I'd just add my two cents here as well... I'm a woman who's had platonic friendships with guys my whole life. The majority of my friends have been male and when you're truely friends with a guy...you pretty much act like you do with oh say...any other friend. 

My guy friends don't carry me around, call me their wife or girlfriend and I don't sit on their laps, any more than I do that with my gal friends. Seriously, about the only way that they generally treat me as particularly female is more manners than anything else--open doors, offer chairs. That's about it. In fact, as we've all gotten older and into more serious and committed relationships, we go out of our way to avoid any misunderstandings at all on that front. Plus, we make an effort to be friends with and/or include each other's spouses (or whatever) in the things we do. 

I would say that at best, your husband is insanely immature in his response to the attention he's getting from his friend. At worst, he's probably crushing on someone who clearly has the hots for him. But seriously....they both sound like they're in middle school or something, lol. 

However, there's no way that he or she will ever know or change that if you don't say something about it. I'm sure that if you work in a male dominated field, you must be able to express your thoughts and opinions effectively at work. Why would you have any less right to do so at home? You repeatedly say how all you do is think about him, but at the same time, you have to stand up for yourself and command the same respect from him. Hoping for it to come around won't do much. 

I think you have to decide exactly what your boundary is with this, communicate it clearly to him and then follow through. If it were me, I'd explain pretty clearly that it's obvious this girl has a crush on him and that he's got to be responsible for making the boundary clear that he can be friendly, but that since he's married....more of his friendship is for you...know what I mean?  But that's on him to do. And you to decide what that looks like in a way that's comfortable for you. But draw the line, tell him and then back it up. Just like anyone else you deal with.


----------



## Ahiru (Jun 1, 2011)

BlackSand said:


> Watch closely to the results. A typical scenario, the husband tells the other woman "wife is having heartaches about us" and now they bond further. Now it is them against the wife and they go underground and thus continuing sharing and keeping secrets from the wife. That is why in situations like this the worried spouse usually insists on a change of jobs for the potentially wayward spouse. Read White Rabbit's story.


:iagree:

Precisely why he can not say or do anything to imply to her that the boundaries are only your idea and he's just playing along. If he talks to this woman, he's gotta use "I think" or "we both think," never just "wife thinks." He might not understand the significance of the distinction, especially if he's kind of a clueless guy; make sure he does before he talks to her. He must solidly stand up for you and his marriage or his words will have the opposite effect of their intention.


----------



## BigToe (Jun 2, 2011)

Your husbands behavior is inappropriate. While you are to be commended for having such trust in your husband, I feel given the level of playfulness he is displaying that you should require him to stop. Having a platonic relationship with a co-worker is one thing, but the photos they are posting go beyond such classification. He is absolutely correct...he did not think about your feelings because he was too caught up in the game. He also will not think of your feelings when the "game" goes beyond silly pictures and petty college shenanigans because he will be too caught up "in the moment".

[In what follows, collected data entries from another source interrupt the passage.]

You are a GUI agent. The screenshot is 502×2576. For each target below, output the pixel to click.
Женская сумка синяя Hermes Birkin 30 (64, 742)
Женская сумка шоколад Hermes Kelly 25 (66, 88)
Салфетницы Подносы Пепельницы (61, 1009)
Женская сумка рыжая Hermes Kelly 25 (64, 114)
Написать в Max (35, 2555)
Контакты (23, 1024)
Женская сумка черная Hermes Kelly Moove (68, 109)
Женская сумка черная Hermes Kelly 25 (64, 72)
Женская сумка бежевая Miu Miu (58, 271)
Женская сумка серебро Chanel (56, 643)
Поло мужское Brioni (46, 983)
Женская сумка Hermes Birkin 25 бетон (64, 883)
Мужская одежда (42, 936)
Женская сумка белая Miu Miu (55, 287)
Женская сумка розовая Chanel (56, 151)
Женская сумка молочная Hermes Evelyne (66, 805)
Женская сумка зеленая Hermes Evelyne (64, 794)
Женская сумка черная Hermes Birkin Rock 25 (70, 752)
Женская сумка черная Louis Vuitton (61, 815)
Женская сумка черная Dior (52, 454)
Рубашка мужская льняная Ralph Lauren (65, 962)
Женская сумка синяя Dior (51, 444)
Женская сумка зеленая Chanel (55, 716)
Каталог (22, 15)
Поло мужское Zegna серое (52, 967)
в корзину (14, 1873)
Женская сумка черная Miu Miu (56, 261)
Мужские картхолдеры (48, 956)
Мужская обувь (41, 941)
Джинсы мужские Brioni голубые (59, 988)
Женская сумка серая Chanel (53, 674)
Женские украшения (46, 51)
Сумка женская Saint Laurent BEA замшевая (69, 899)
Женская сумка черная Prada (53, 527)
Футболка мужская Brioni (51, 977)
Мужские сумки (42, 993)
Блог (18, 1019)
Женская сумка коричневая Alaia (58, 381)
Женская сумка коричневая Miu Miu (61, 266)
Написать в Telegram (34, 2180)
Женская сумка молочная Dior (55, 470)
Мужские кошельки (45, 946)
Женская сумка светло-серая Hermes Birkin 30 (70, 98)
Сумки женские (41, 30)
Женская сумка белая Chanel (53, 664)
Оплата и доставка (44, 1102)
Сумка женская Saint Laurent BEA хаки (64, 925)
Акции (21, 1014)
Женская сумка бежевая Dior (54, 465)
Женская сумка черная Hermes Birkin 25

Neither he nor his friend are concerned about your feelings because they are too caught up in themselves. Your husband is acting like he's still a first year college freshman rather than working on his PHD and needs to grow up. Does he still participate in panty raids or drinking contests with the fraternities?

My feeling is that your husband has taken advantage of your good nature and needs to be reigned in. I'm afraid that if you don't, the temptation of crossing the line into having a sexual encounter with his work wife will not be a huge step to take.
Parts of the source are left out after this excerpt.